KC put in its best performance since the 15th of September and was only bested by sister product Cocoa as the top performer in the CRB index. The H/H arb widened by 150 points as London put in its strongest performance since October 2nd, whilst the Nov/Jan spread strengthened yet again today to its highest level of 57 over. The primary catalyst for the move in New York was the ever increasing open interest which today rose by another 1,503 to a record 231,461 lots. Traders grow encouraged by the double bottom of Tuesday/Wednesday and the willingness for the market to find support in the 125-127 level since the middle of July when funds have been short in excess of 30,000 lots net. Today’s high of 13175 was just above the 13165 mid Bollinger band and slow stochastics have crossed positive which is starting to paint a constructive technical picture in what otherwise has been a rather bleak performance on the charts. Dec/March tightened 10 points to a 370 discount as funds remain short the front contract and trade demonstrate a willingness to position before the non- commercial sector starts to roll what very well could be a record gross short. Tomorrow should prove interesting especially after today’s pop and ahead of the COT report which will be accompanied by a 13,642 lot increase in open interest. Keep an eye on the gaps at 13355-13375 followed by 13745-13770, but in the meantime we will take today’s performance…baby steps.

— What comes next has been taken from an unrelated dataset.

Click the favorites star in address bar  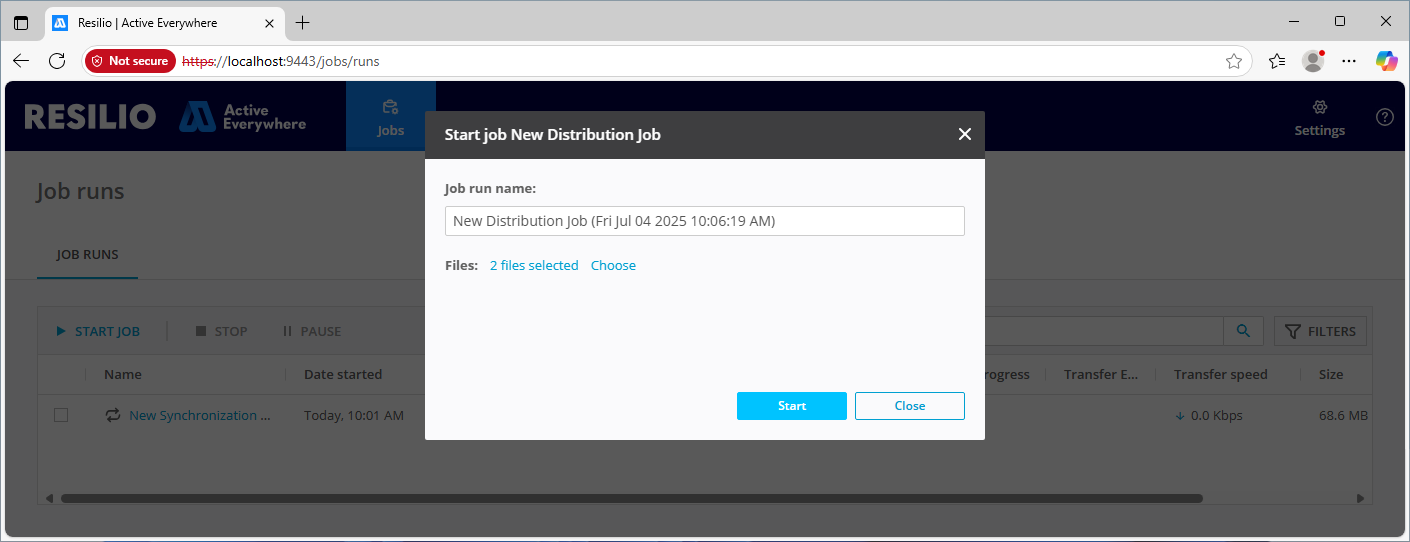pos(1234,61)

Markets showed another day of consolidation as ideas about the condition of Brazil’s 18/19 crop are still far apart from each other. There is the camp which believes that the crop is healthy enough to produce a “monster crop” while the opposite opinion is also on the table. The market, already oblivious to the chatter at least in the short term, did not move far away from yesterday’s low levels.
Speculative short selling was still adding pressure to the terminal markets, but since the levels trading are as low as we have seen since June2016 (without counting the drop from June17) in arabica and since September 2016 in robusta, hedgers seem comfortable adding cover. Structure activity added considerable volume to London while trading up to +40 on the front month position. New York’s spread on the other hand traded in a 1-tick range at the bottom of its range. OI explosion in arabica adds to the equation perhaps giving a line to the bulls in the event of a weather mishap, which can cause a considerable short covering rally.

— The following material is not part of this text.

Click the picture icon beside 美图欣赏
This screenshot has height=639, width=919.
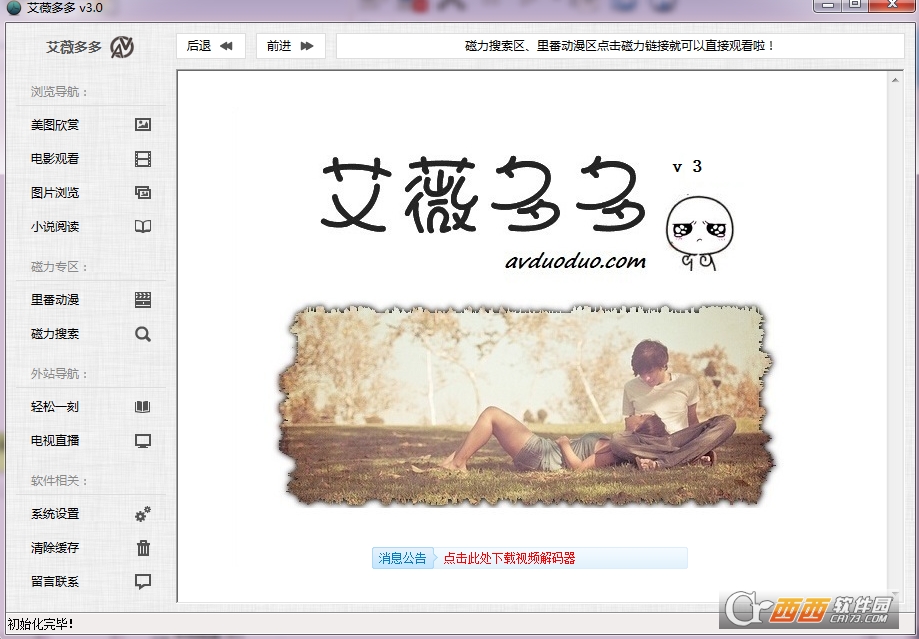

LRCX7 settled $7 lower with volume estimated at 23,363 lots, including 11,066 spreads, 508 EFP's and 0 EFS's. 2,640 calls and 1,286 puts also traded. Open interest 97,671 -2,145.
KCEZ7 settled 0.40 cents higher with volume estimated at 27,902 lots, including 7,678 spreads, 807 EFP's, 97 EFS's and 582 TAS. 4,170 calls, 5,243 puts also traded. €=$1.1766. BRL: 3.1711/$. CRB: 1.8462. Crude oil 51.92. S&P500 2553.75. Open interest 226,320+3,316.